Crucial step taken to stabilise tense US-China relations
After two days of talks between US secretary of state Antony Blinken and Beijing officials – including 35 minutes with President Xi Jinping – there are signs of positive movement after years of frosty ties, writes Chris Stevenson
It was never going to be simple. Given the low ebb of current US-China relations – to put it mildly – Antony Blinken was always going to have to deal with some difficult rhetoric and some strained smiles during his two-day, high-stakes trip to Beijing. The first by a US secretary of state in five years.
The issues between the two nations are numerous, stretching far back beyond the administration of Joe Biden, a Donald Trump trade war being a particular highlight. Although rhetoric has definitely hardened in recent months, particularly around Taiwan – the democratic island that Beijing claims as its own. The shooting down of an alleged Chinese spy balloon over the US earlier this year – an incident that delayed Blinken's trip until now – only increase the tension.

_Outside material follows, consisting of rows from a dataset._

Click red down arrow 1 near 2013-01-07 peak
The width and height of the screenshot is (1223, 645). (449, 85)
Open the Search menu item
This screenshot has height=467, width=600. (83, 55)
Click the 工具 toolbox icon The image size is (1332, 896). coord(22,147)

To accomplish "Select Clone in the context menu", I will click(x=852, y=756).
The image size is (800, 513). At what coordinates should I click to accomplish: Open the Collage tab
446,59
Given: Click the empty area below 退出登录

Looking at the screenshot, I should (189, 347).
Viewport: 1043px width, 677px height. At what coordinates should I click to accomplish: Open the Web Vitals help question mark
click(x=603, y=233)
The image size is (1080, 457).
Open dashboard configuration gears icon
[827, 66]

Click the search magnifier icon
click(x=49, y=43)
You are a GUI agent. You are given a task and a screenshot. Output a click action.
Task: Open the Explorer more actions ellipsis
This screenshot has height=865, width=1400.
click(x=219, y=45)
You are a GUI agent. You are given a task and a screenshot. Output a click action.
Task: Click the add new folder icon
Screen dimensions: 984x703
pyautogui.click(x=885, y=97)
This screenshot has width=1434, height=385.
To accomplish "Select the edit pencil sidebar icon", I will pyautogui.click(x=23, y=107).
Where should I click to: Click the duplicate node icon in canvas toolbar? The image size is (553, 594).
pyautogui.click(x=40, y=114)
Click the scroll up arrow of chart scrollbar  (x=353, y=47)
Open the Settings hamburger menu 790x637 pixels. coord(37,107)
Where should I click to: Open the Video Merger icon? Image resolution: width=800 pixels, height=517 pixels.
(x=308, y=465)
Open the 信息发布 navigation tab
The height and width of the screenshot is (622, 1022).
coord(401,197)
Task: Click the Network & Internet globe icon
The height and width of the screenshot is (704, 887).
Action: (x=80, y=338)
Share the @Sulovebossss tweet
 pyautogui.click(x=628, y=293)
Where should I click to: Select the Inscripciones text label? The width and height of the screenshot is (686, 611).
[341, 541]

The United States has long stuck to a policy of “strategic ambiguity” over whether it would respond militarily to an attack on Taiwan, which Beijing has refused to rule out. That, mixed with China's naval ambitions around the region and Washington's strengthening of security agreements with allies to try and strategically contain them, have raised fears of a spiral into an open conflict. The two sides have seen multiple dangerous military incidents, including a near collision of warships in the Taiwan Strait and a close encounter of military jets over the South China Sea.